As New York City comes back to life this year, we will be taking a look at key statistics to see how well the city is doing in its recovery. Today, we examined data from the Times Square Alliance's automated counting system, which acts as a de facto indicator of the health of the tourism sector, counts pedestrians at various corners in the area:

You can see that the year started off well, with 303,338 pedestrians counted on average each day in January, slightly higher than in the previous three years.

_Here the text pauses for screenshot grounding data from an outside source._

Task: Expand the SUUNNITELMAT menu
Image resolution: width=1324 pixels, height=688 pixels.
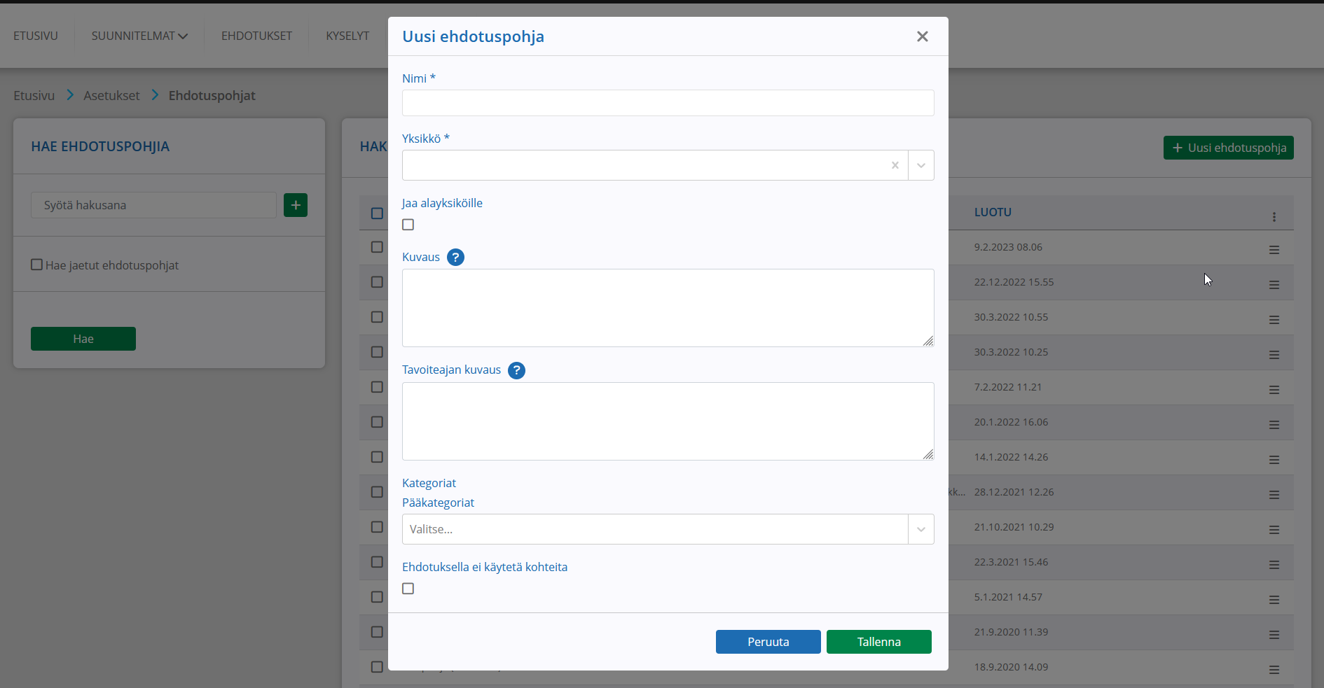Action: 139,36
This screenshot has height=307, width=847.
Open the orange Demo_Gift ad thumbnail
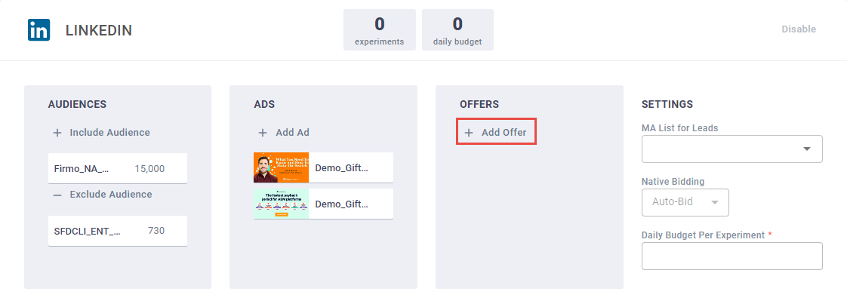281,167
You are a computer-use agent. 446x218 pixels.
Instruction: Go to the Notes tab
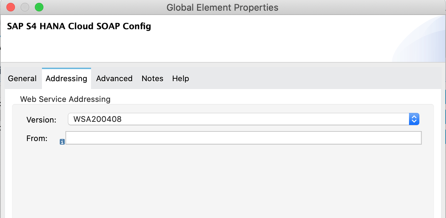153,79
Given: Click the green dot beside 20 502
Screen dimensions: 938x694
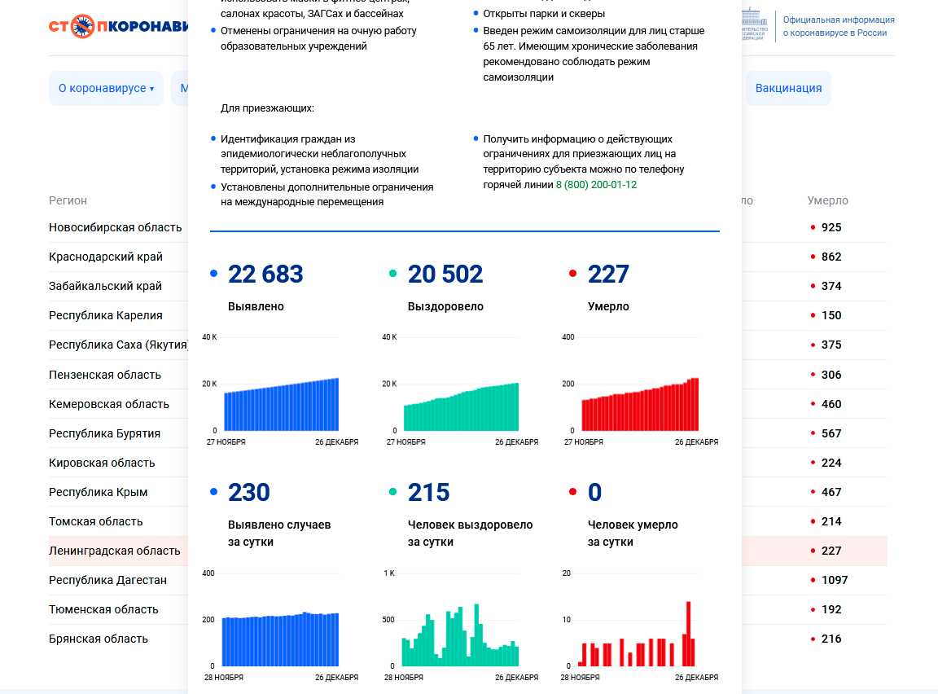Looking at the screenshot, I should [393, 275].
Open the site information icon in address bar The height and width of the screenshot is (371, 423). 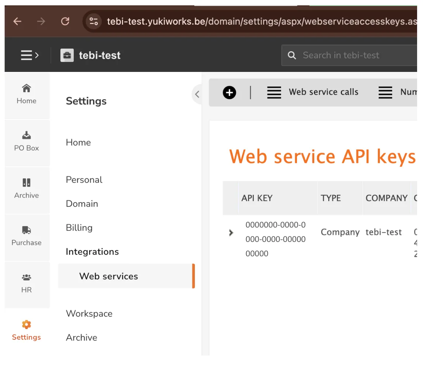coord(94,21)
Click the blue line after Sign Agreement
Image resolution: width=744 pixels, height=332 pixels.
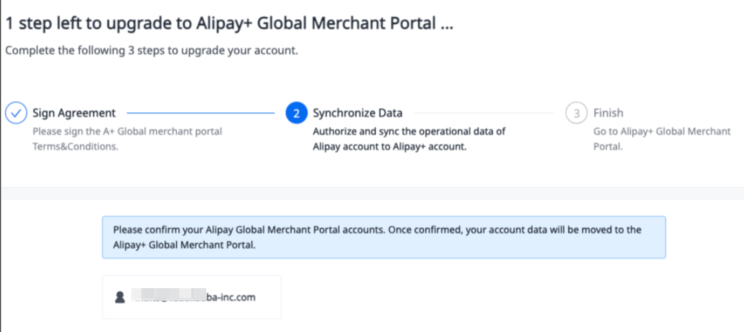pyautogui.click(x=200, y=113)
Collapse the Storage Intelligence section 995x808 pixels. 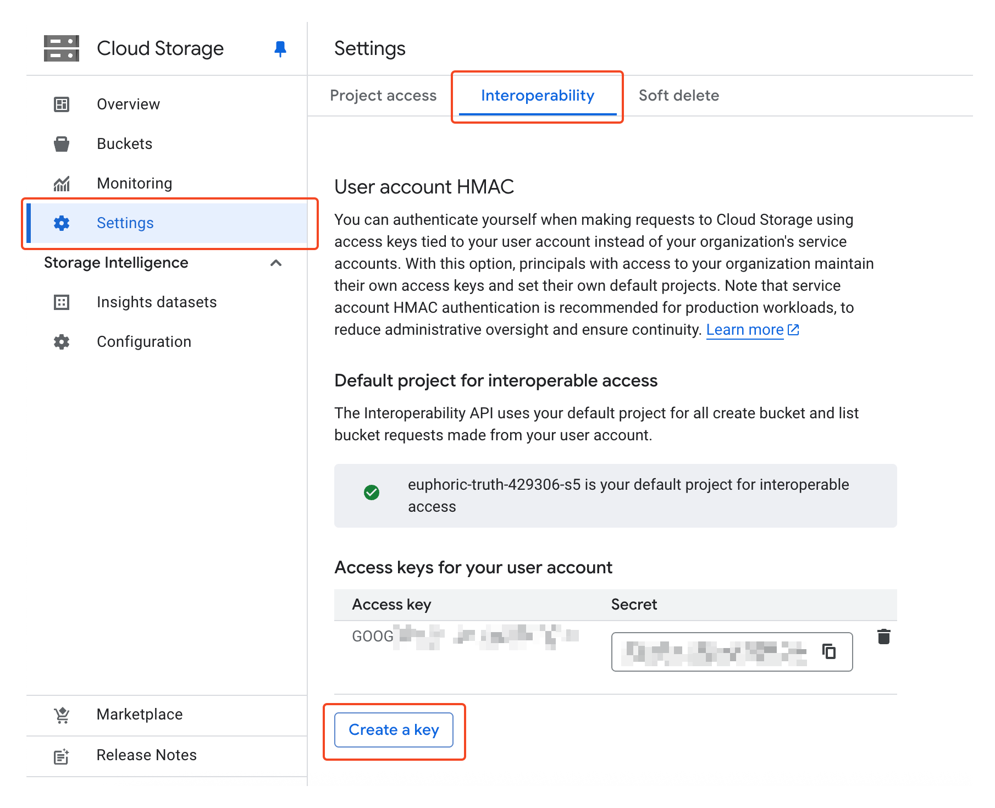tap(276, 263)
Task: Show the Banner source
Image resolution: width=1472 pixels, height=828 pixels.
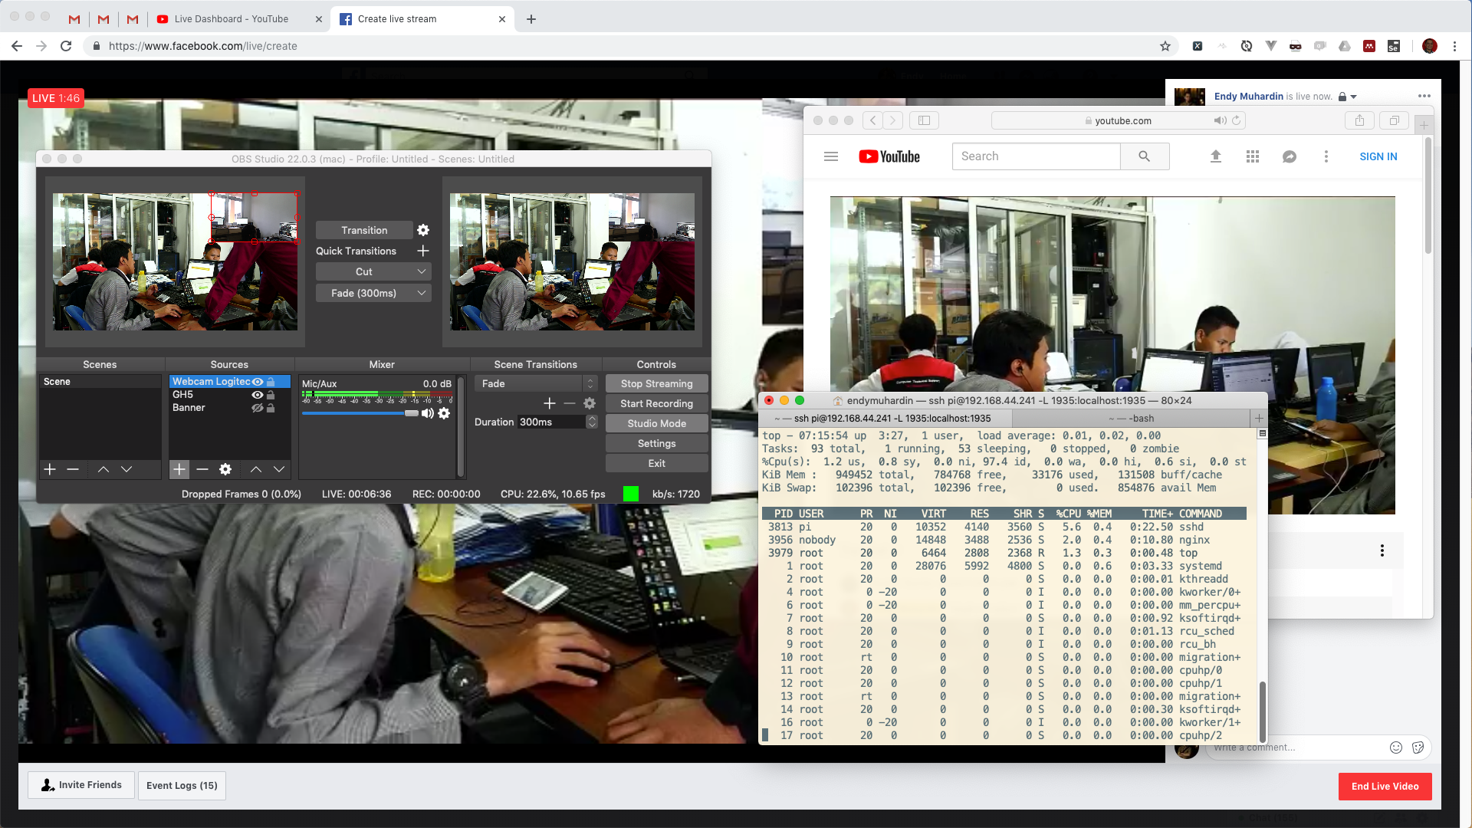Action: pos(258,408)
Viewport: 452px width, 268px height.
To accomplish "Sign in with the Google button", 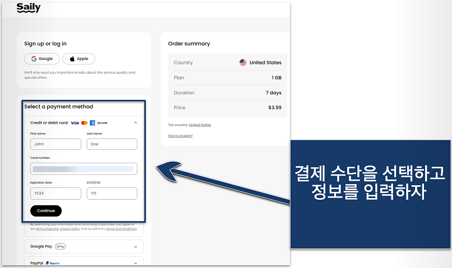I will [42, 59].
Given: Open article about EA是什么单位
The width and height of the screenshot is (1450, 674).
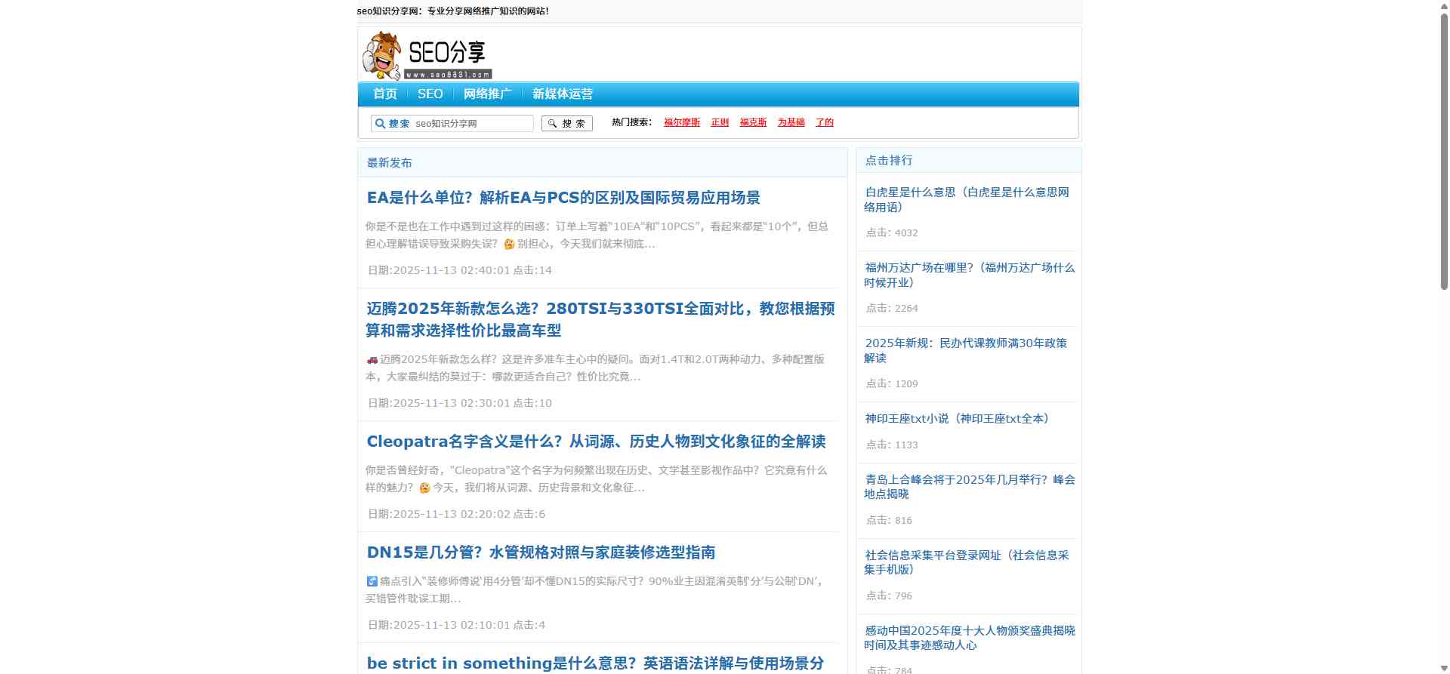Looking at the screenshot, I should [x=563, y=198].
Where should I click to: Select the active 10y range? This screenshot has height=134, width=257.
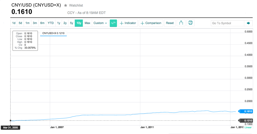click(79, 23)
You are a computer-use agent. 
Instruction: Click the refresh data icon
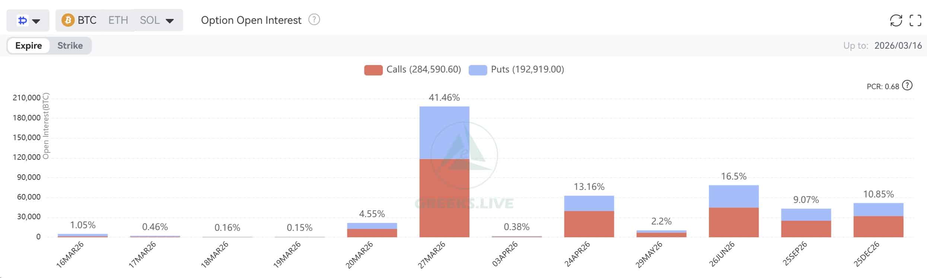(x=896, y=20)
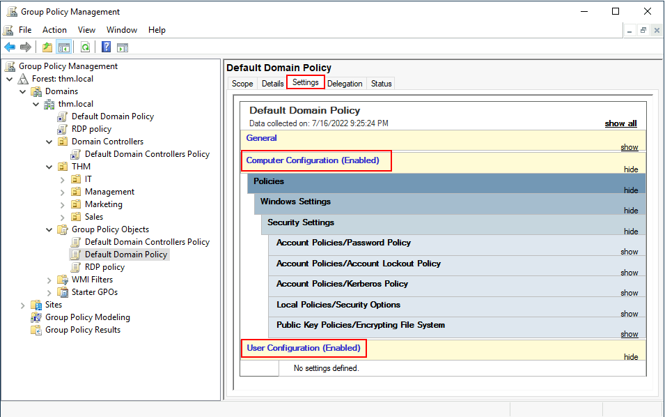Image resolution: width=665 pixels, height=417 pixels.
Task: Click the Show/Hide Action Pane icon
Action: pos(123,47)
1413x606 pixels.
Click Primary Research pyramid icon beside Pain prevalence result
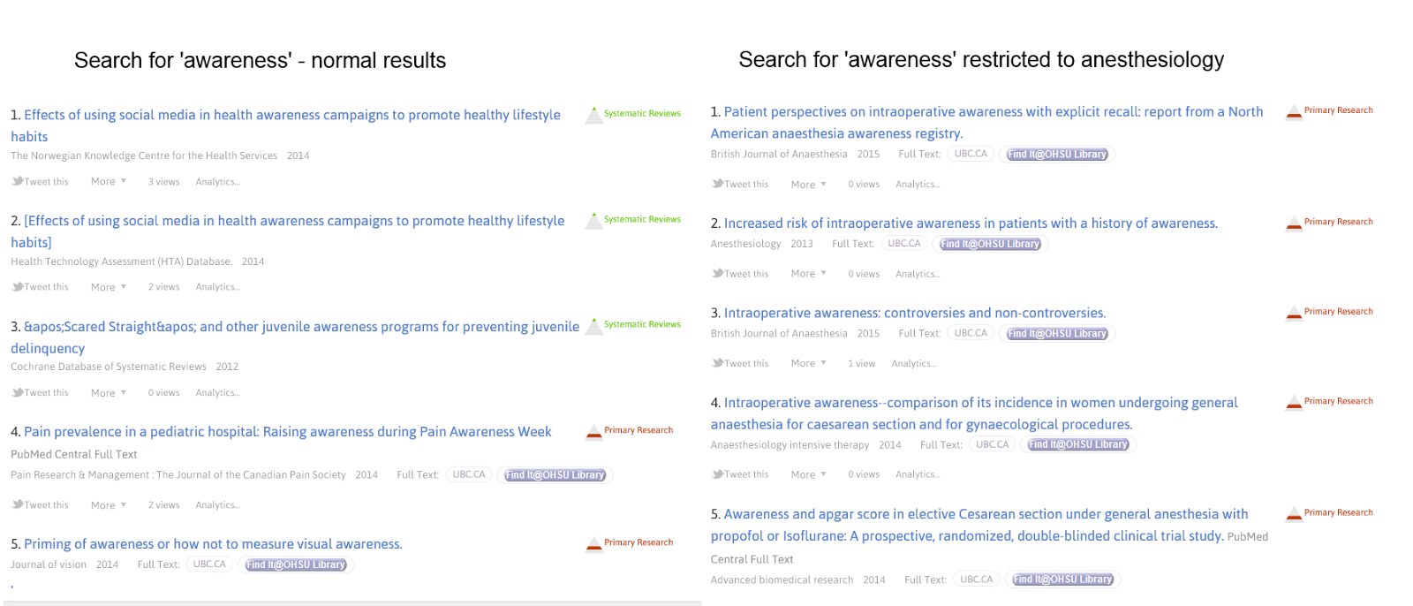593,431
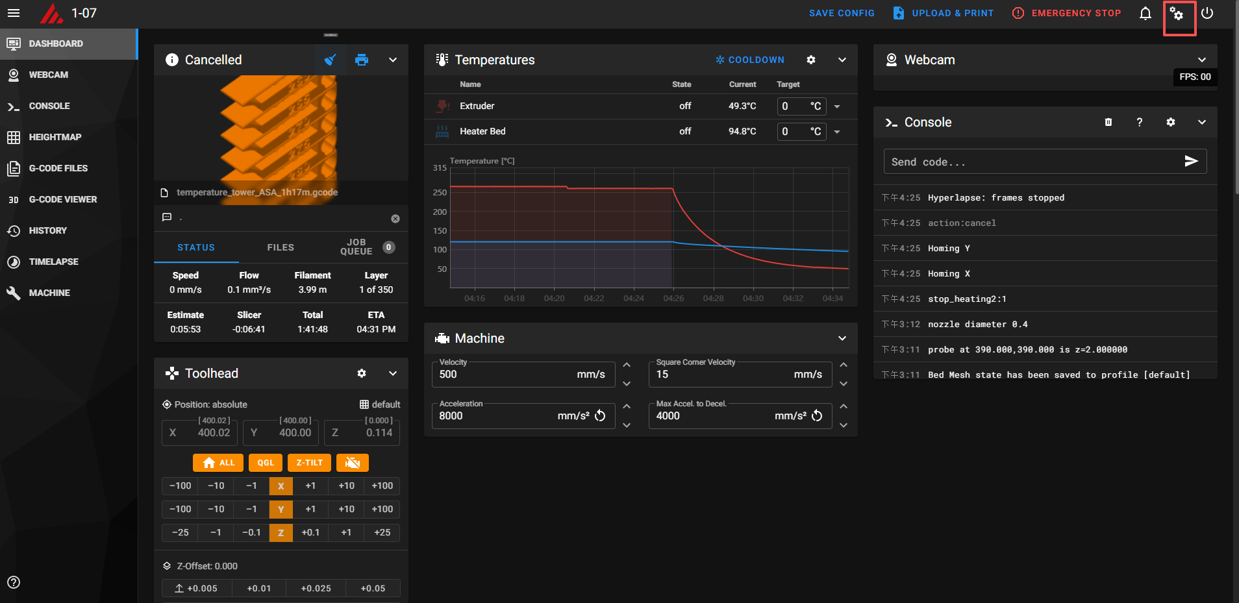Collapse the Temperatures panel

click(x=842, y=60)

February was even better, with 331,026 daily pedestrians counted.

But then the COVID-19 collapse occurred.

In March, there were only 169,559 daily pedestrians counted, and April bottomed out with just 33,320 daily pedestrians counted, likely the lowest number Times Square saw since it was constructed.

After April, a slow recovery began, with September seeing 105,852 daily pedestrians counted, but the numbers have barely budged since then, with December seeing 105,030, just a third of the 342,074 seen per day during December the previous year.

So, while a recovery has begun, it has largely plateaued, and will probably remain that way until vaccine distribution reaches enough people for commuters and tourists to return to the Crossroads of the World.

In November, the city's tourism arm, NYC & Company, released a report saying that the city would likely only reach pre-pandemic levels of visitors—66.6 million visitors to the city in 2019—by 2024.